Depuis 2011, la journée du 21 mars est dédiée à l’information et à la sensibilisation autour de la trisomie 21. Il ne s’agit pas d’une maladie comme tendrait à le penser bon nombre de personnes. La trisomie 21 ou syndrome de Down est une malformation congénitale due à la présence d’un chromosome surnuméraire sur la 21ème paire de chromosomes. Et donc, au lieu d’avoir 46 chromosomes au total, la personne trisomique en possède 47.

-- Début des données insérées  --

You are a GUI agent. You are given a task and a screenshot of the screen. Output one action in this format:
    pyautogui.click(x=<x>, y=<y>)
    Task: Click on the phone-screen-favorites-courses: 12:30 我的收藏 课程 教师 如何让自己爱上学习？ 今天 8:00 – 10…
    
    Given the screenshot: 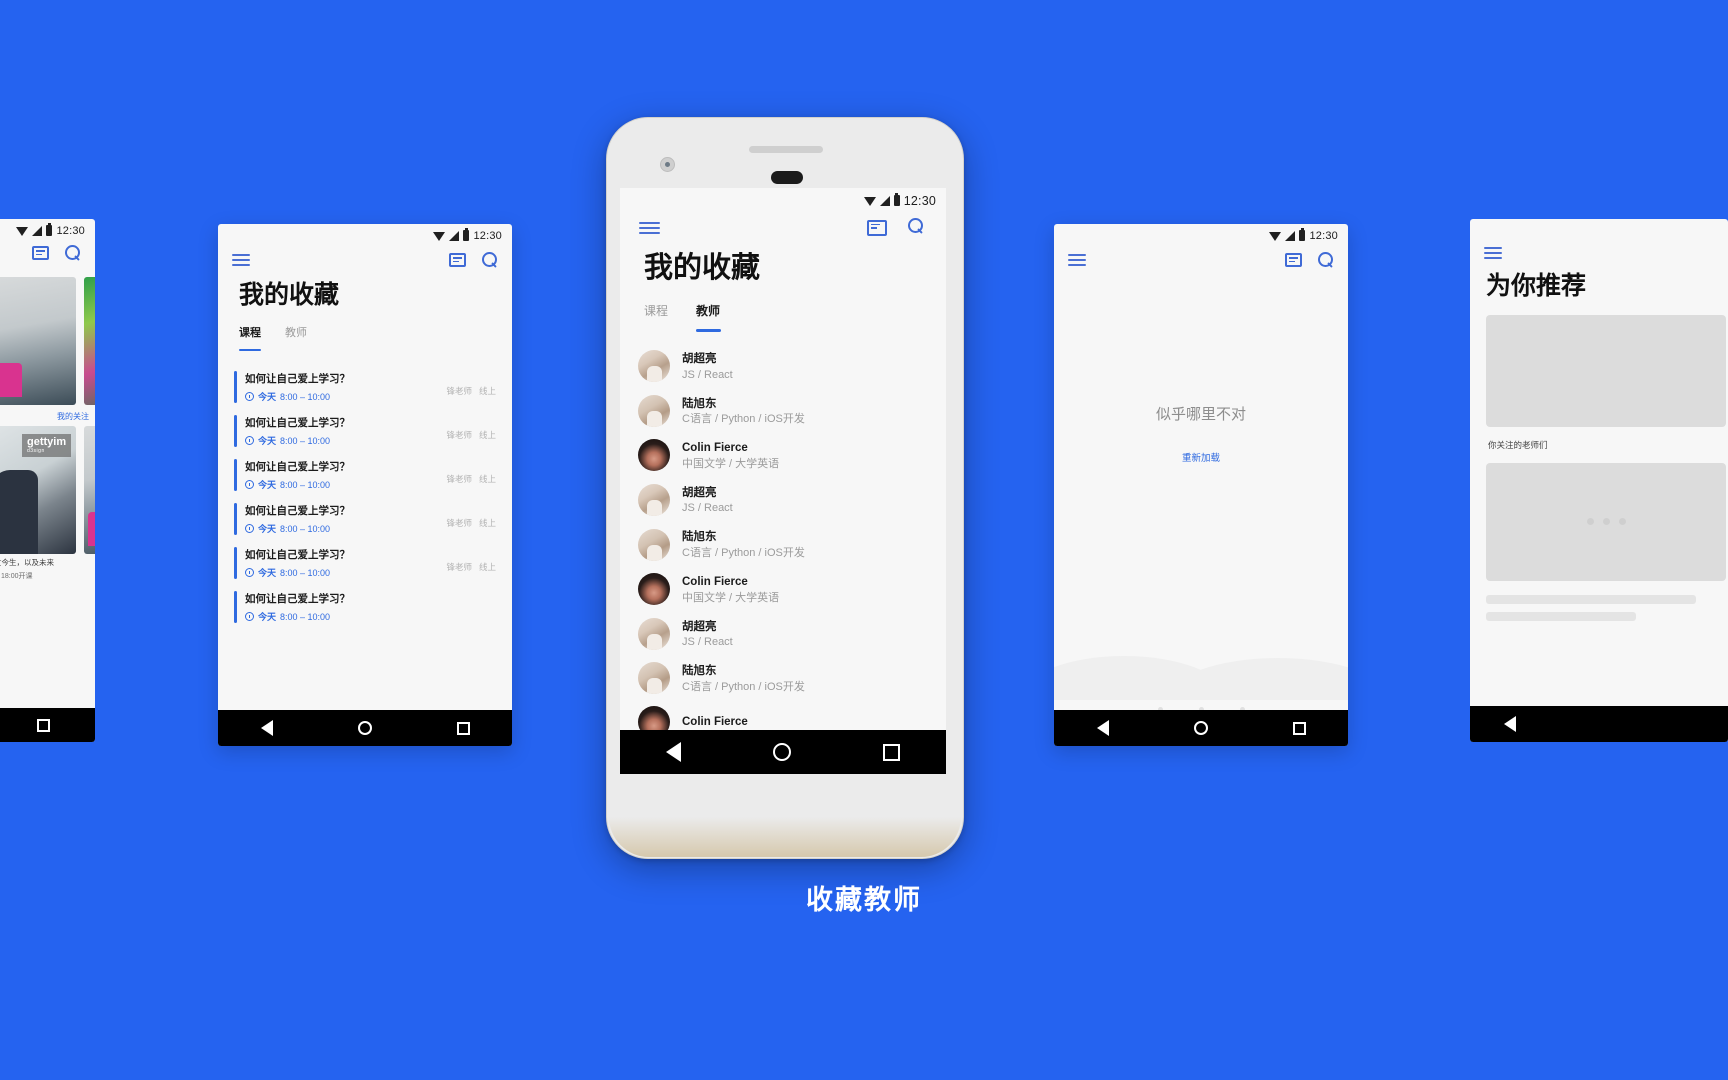 What is the action you would take?
    pyautogui.click(x=365, y=485)
    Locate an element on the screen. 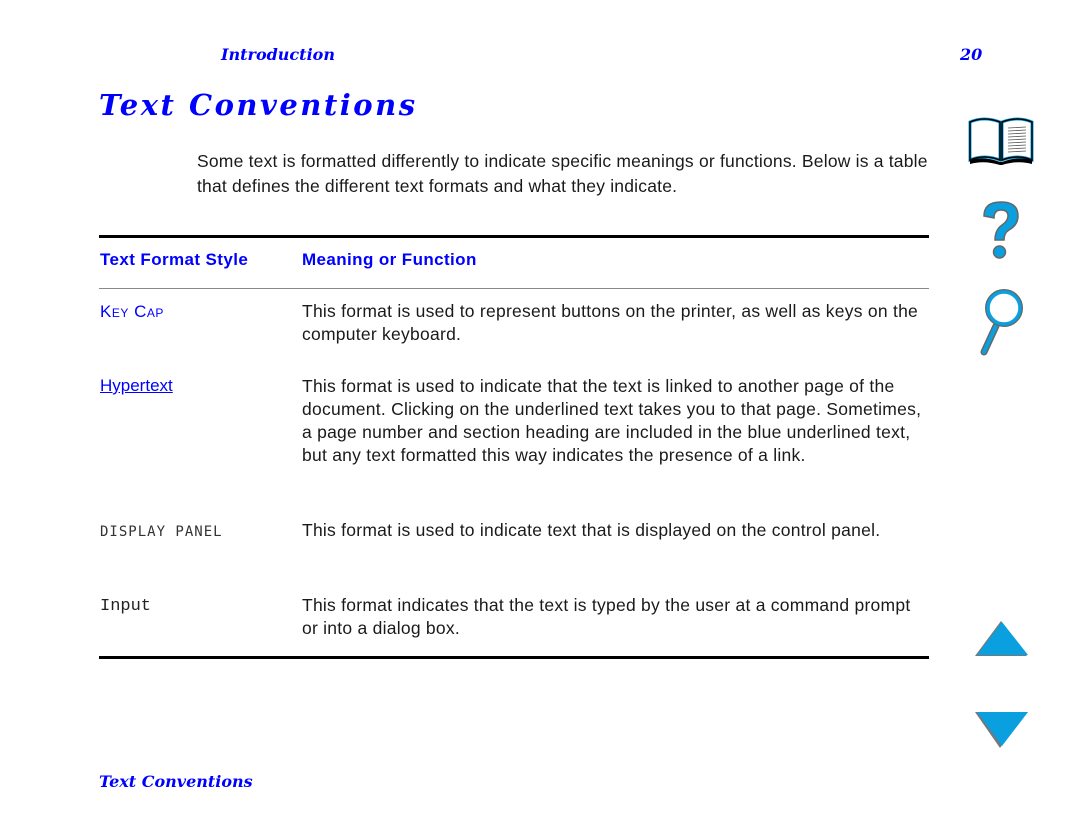  page-number: 20 is located at coordinates (972, 54).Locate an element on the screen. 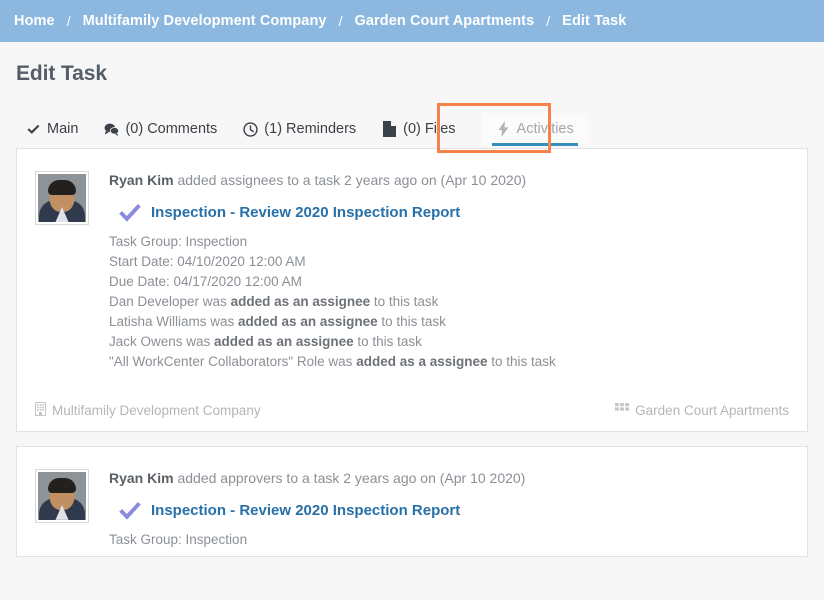 This screenshot has width=824, height=600. building-icon is located at coordinates (40, 410).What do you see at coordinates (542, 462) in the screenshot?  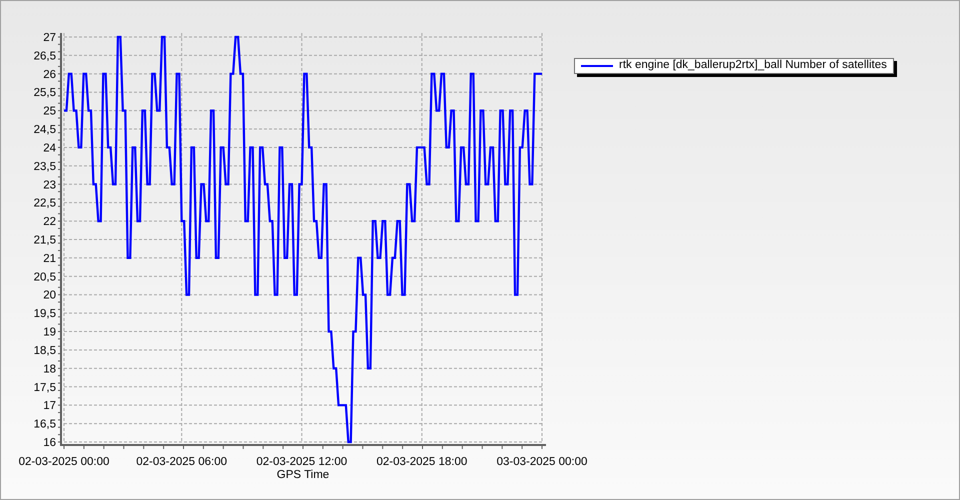 I see `tick-label: 03-03-2025 00:00` at bounding box center [542, 462].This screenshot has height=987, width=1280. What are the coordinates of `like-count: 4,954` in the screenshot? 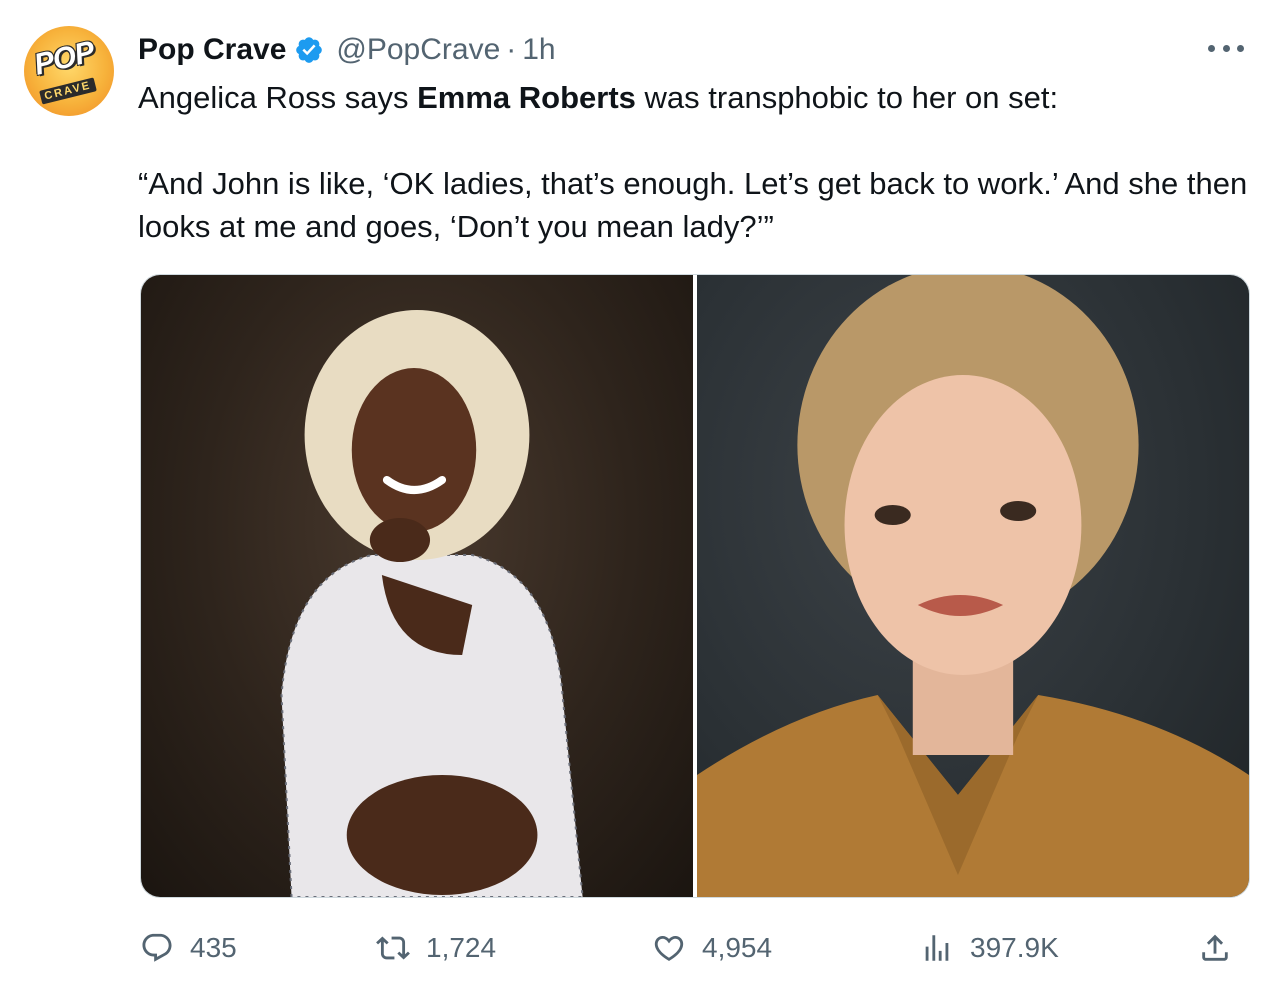 It's located at (738, 948).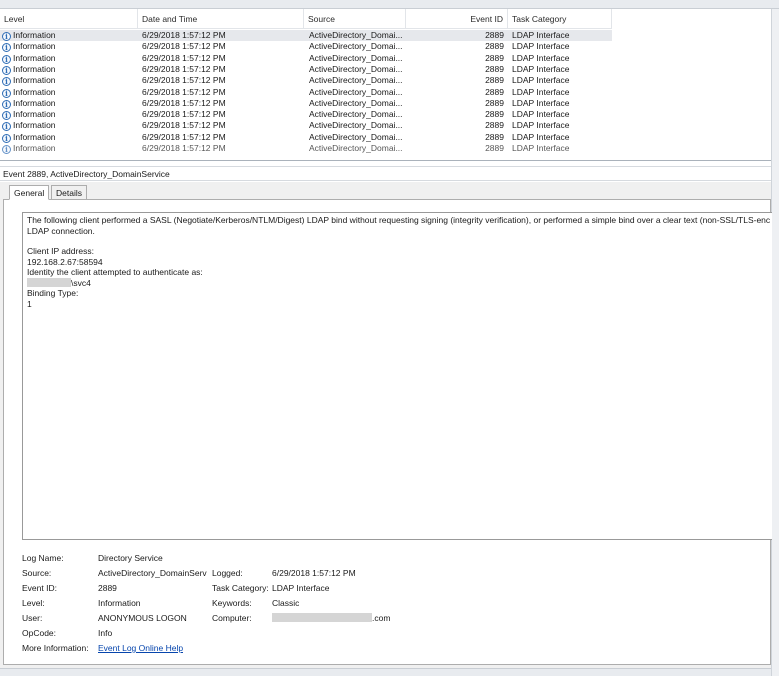 The width and height of the screenshot is (779, 676). What do you see at coordinates (355, 19) in the screenshot?
I see `column-header-source: Source` at bounding box center [355, 19]. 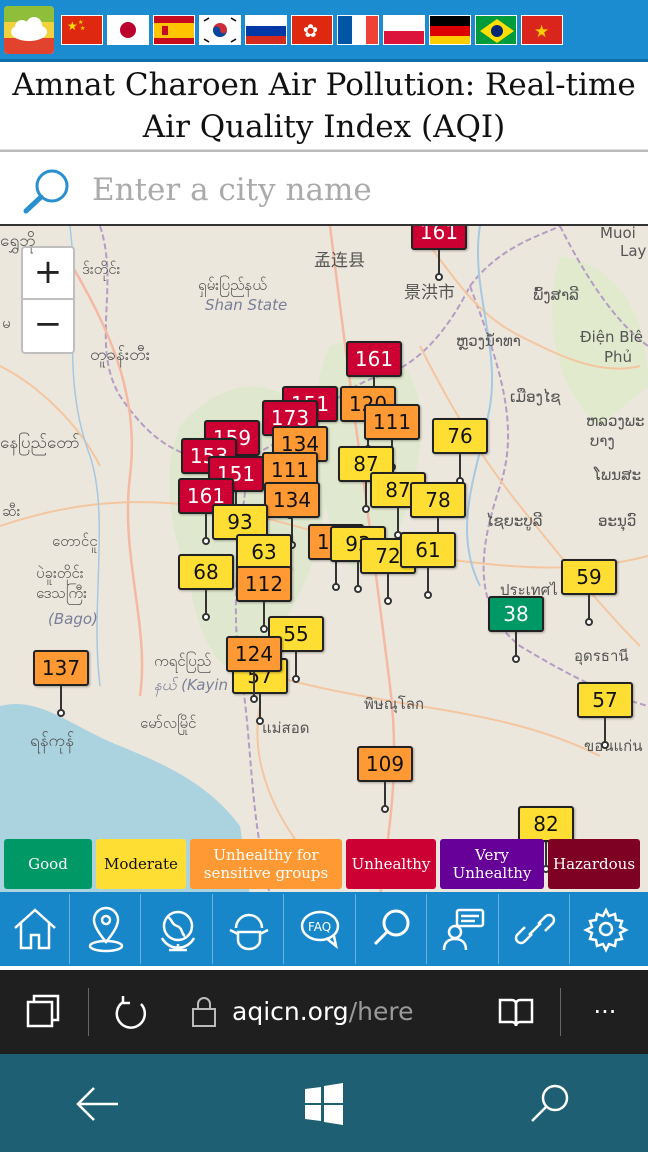 What do you see at coordinates (168, 723) in the screenshot?
I see `map-label: မော်လမြိုင်` at bounding box center [168, 723].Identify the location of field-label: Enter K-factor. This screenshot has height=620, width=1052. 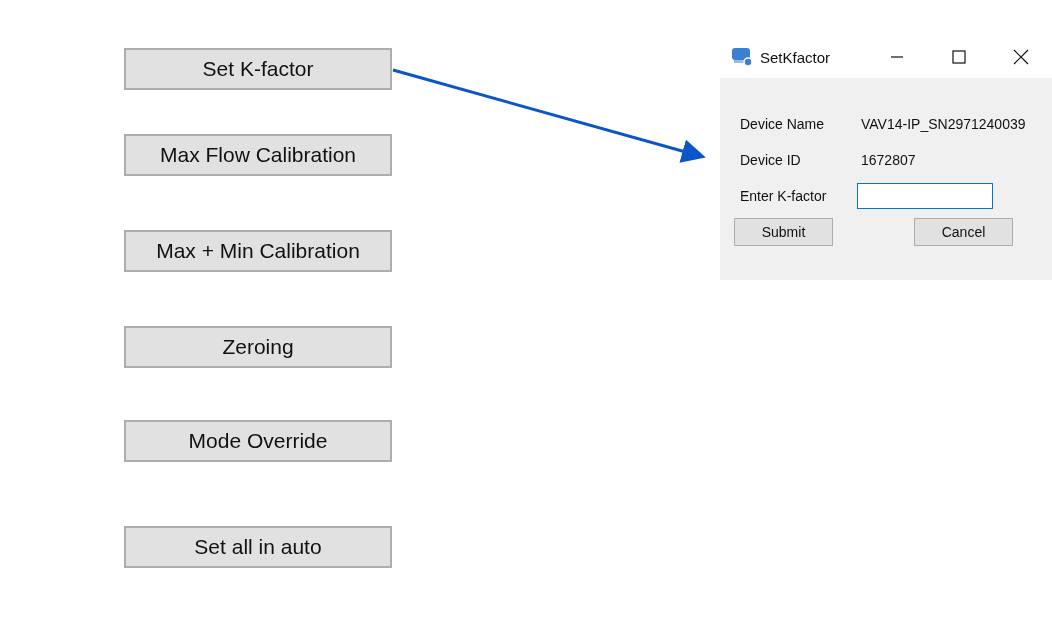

On estime que la prévalence de la trisomie 21 est comprise entre 1 sur 1 000 et 1 sur 1 100 naissances vivantes à travers le monde. Actuellement, quelques 8 millions de personnes trisomiques seraient recensées à travers le monde.
Les personnes trisomiques ont des caractéristiques physiques nombreuses comme une tête légèrement plus petite que la normale, un visage arrondi avec un petit nez plat à la partie supérieure, des yeux bridés avec des paupières fendues obliquement, un iris tacheté de points légèrement colorés (tâches de Brushfield), une petite bouche, des oreilles et des dents petites et anormalement implantées, un cou court, de petites mains avec un seul pli palmaire, des doigts courts ainsi que des pieds courts et trapus.
Intellectuellement, ils souffrent d’une déficience intellectuelle mais elle est différente d’une personne à une autre.
Les trisomiques peuvent naître avec différentes malformations. Celles-ci peuvent être cardiaques (chez 40 % des cas), digestives, oculaires, urinaires…
Selon un rapport des Nations-Unis, s’il n’y a pas de traitements contre cette aberration chromosomique, en revanche, il est possible d’améliorer la qualité de vie des personnes trisomiques « en répondant à leurs besoins de soins de santé grâce notamment à des contrôles médicaux réguliers pour surveiller leur condition physique et mentale et pour fournir, en cas de besoin, une intervention : physiothérapie, ergothérapie, orthophonie, conseil ou éducation spéciale ». C’est d’ailleurs, cette prise en charge précoce qui a permis d’augmenter l’espérance de vie des personnes portant ce syndrome, passant de 20 ans, dans les années 50 jusqu’à l’âge de la soixantaine, de nos jours.
Il faut savoir que la probabilité d’avoir un enfant trisomique augmente avec l’âge de la mère. Elle est de 1 pour 2 000 naissances à 20 ans, 1 pour 400 vers 38 ans et 1 pour 100 vers 40 ans. D’où les dépistages précoces réalisés pour détecter la présence de cette anomalie chromosomique au stade fœtal.
A noter, qu’en Algérie, environ 100 000 personnes seraient porteuses de cette anomalie chromosomique dont plus de 4800 enfants. Selon le ministère de la Solidarité, ces derniers sont pris en charge sur les plans éducatif, thérapeutique et éducatif au niveau des établissements spécialisés relevant du secteur de la Solidarité, au niveau d’établissements éducatifs publics et au sein de structures spécialisées créées par des associations activant dans ce domaine.